Recorded data: Begin
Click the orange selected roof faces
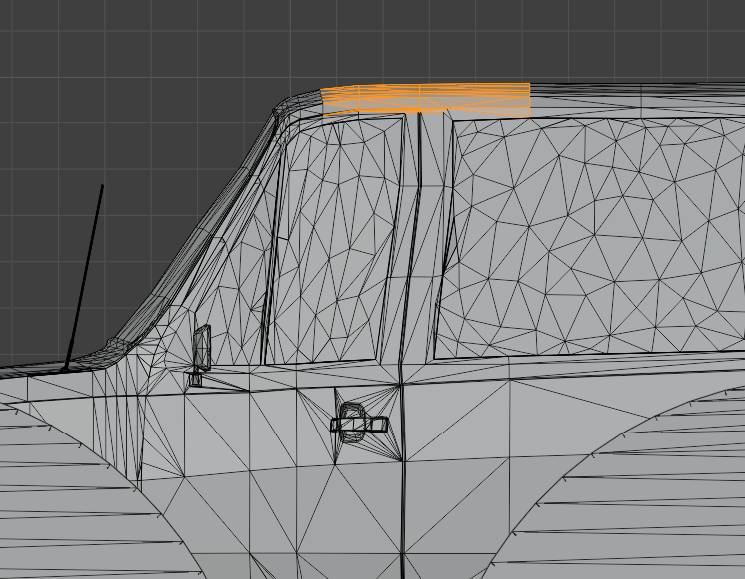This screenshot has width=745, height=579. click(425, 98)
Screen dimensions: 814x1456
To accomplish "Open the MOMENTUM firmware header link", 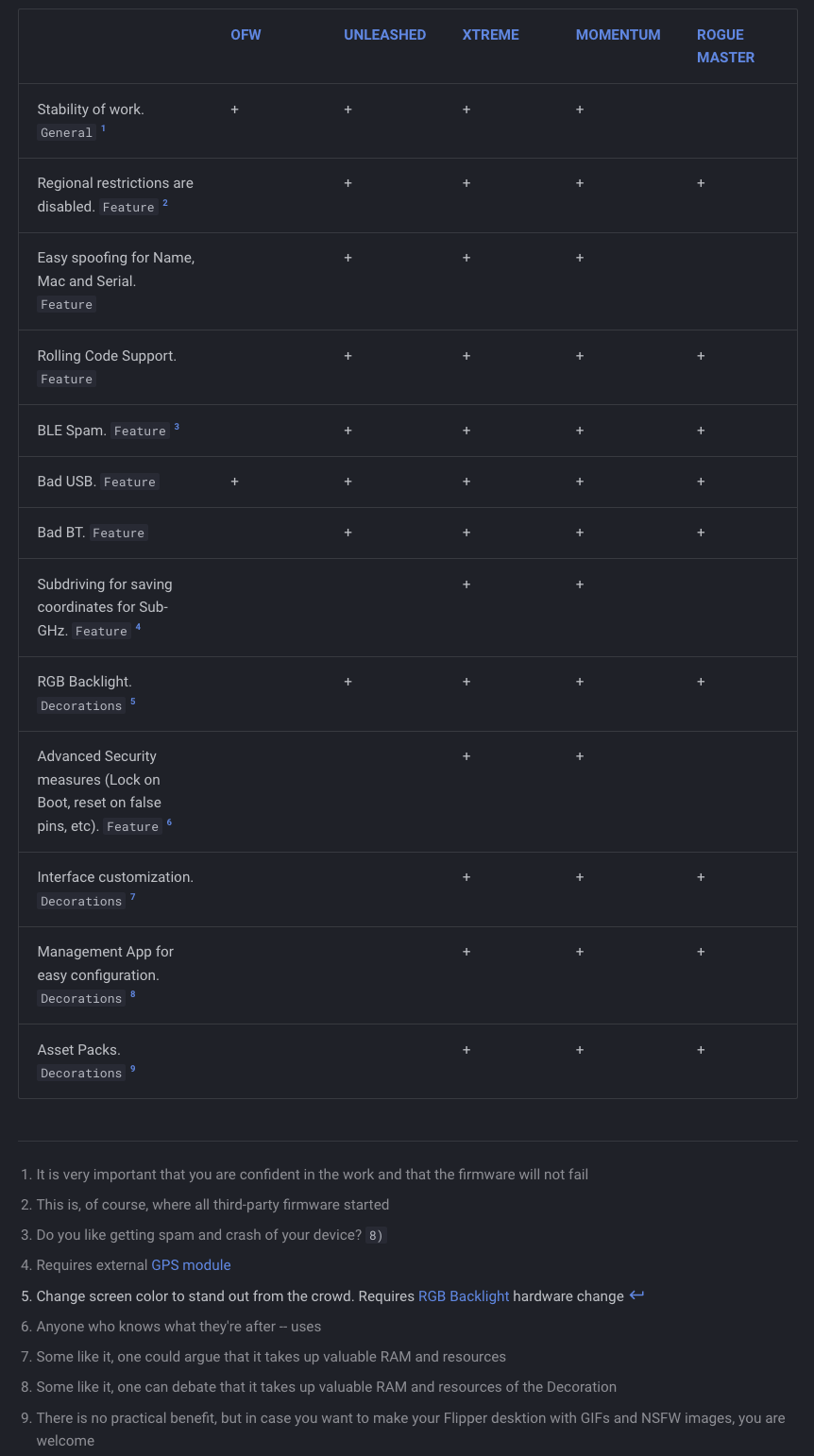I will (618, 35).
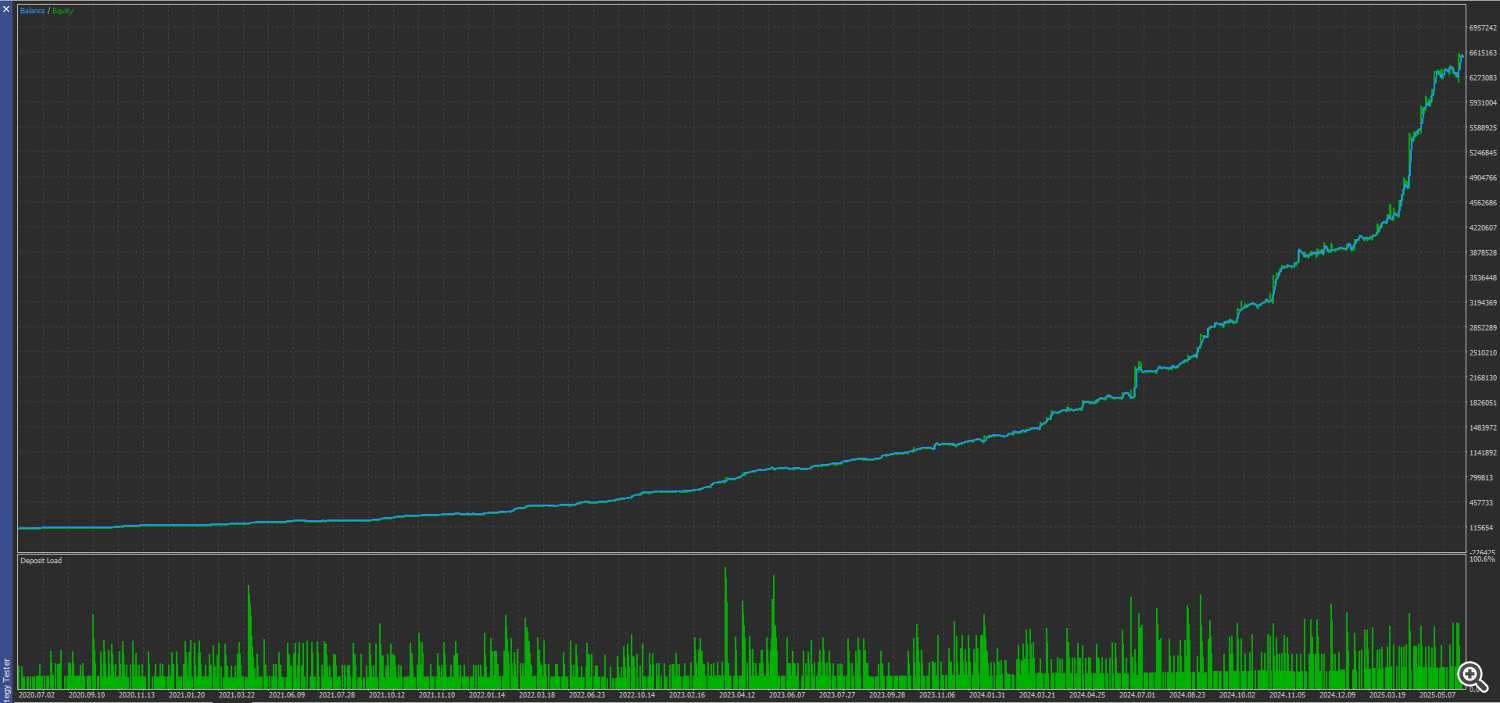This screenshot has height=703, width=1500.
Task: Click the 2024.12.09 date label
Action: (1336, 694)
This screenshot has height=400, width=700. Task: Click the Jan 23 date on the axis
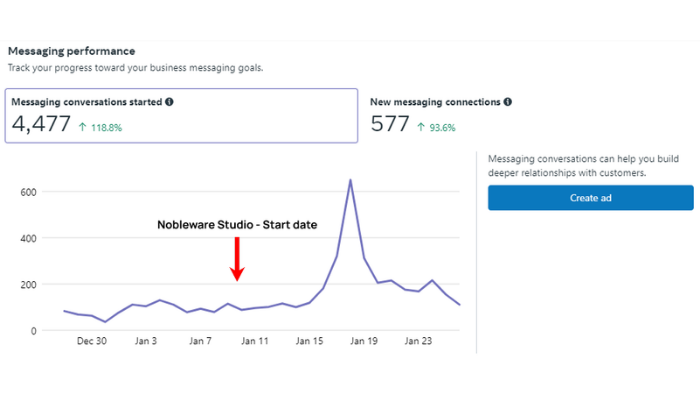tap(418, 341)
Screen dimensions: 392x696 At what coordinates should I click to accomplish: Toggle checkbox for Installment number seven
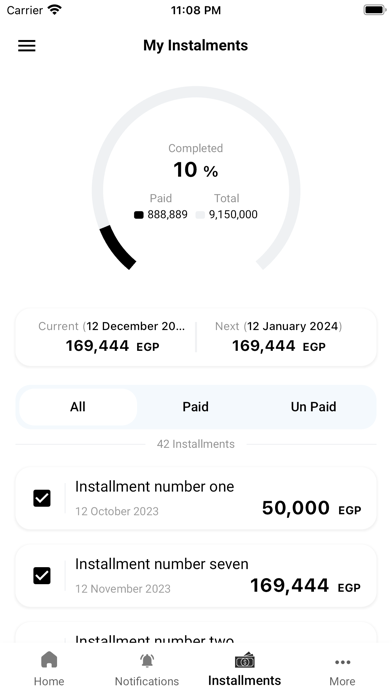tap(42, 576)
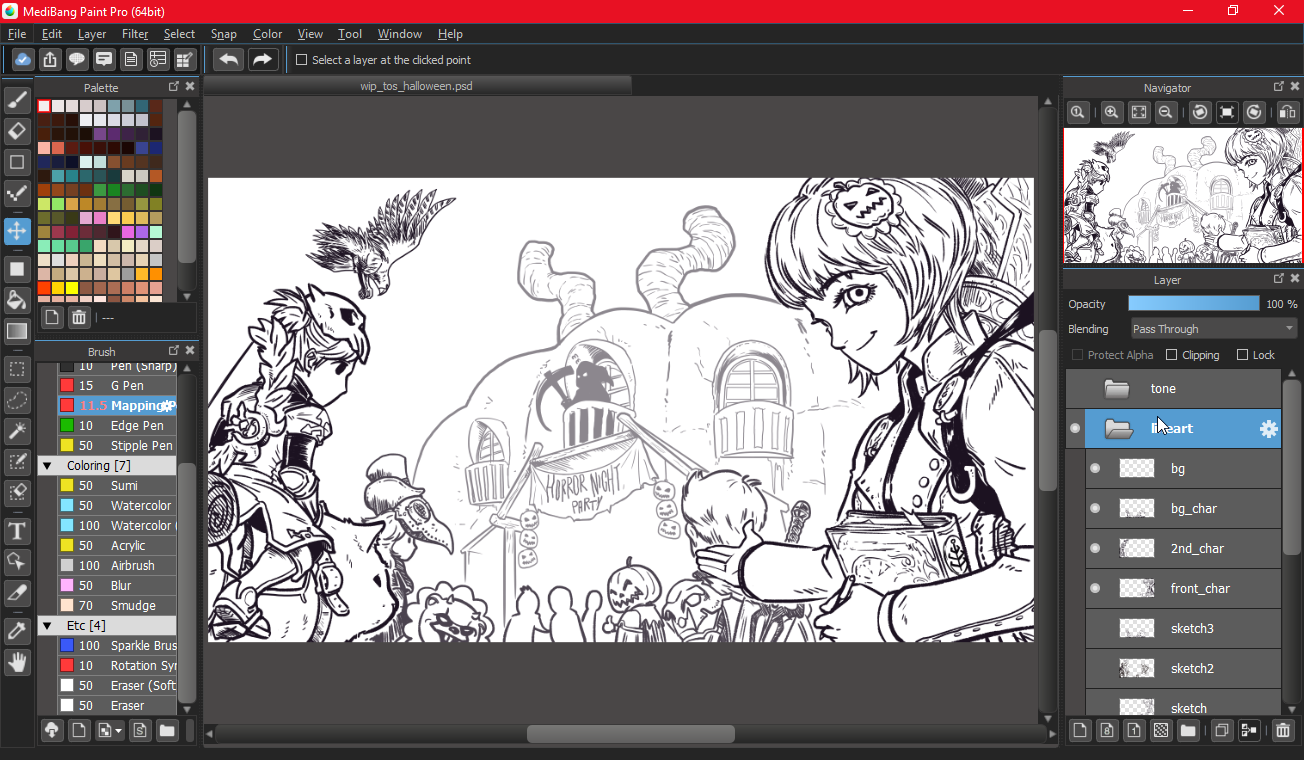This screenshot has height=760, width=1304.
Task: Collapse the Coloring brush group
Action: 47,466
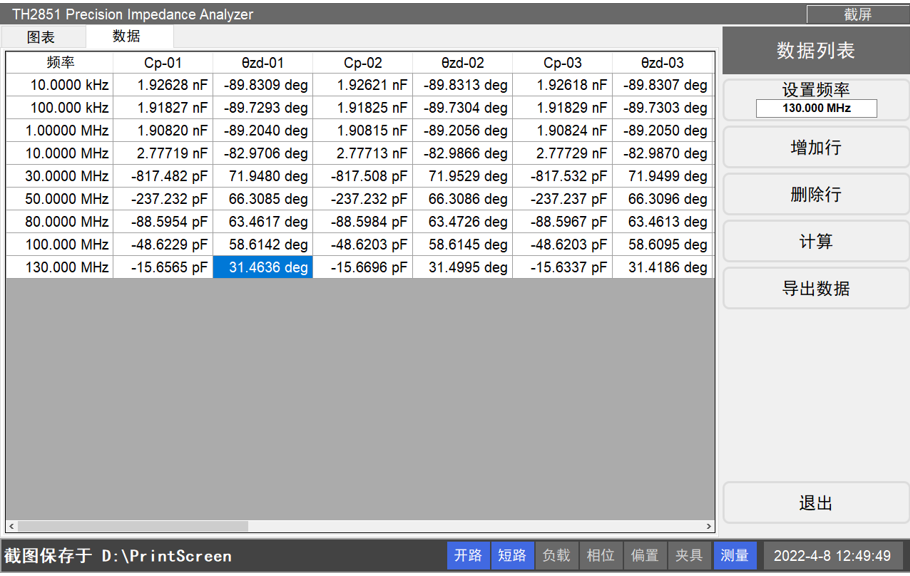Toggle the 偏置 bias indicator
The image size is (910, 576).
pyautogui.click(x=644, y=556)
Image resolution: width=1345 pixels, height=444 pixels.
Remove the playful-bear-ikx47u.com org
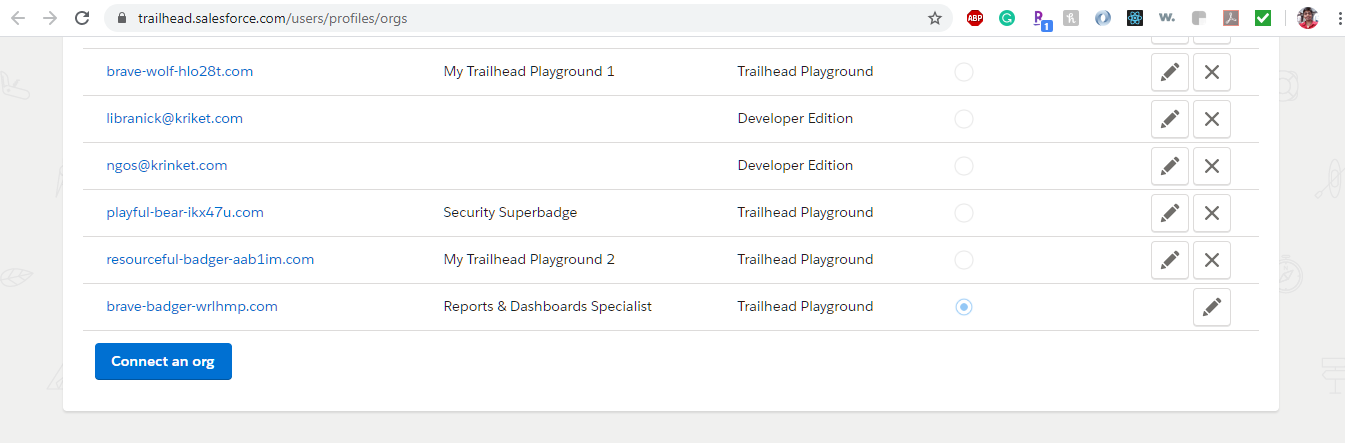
Recorded data: End
Where pictures appear, omit them, and transcribe exactly, with nothing else, the lines from the line with "Screen dimensions: 392x696" through the final line of the records above, both ends included.

(Response box):
Screen dimensions: 392x696 At what coordinates should I click to accomplish: Toggle checkbox for Installment number seven
tap(42, 576)
This screenshot has height=760, width=1304.
Task: Collapse the Coloring brush group
Action: 47,466
Toggle the 偏置 bias indicator
The image size is (910, 576).
pyautogui.click(x=644, y=556)
Image resolution: width=1345 pixels, height=444 pixels.
Remove the playful-bear-ikx47u.com org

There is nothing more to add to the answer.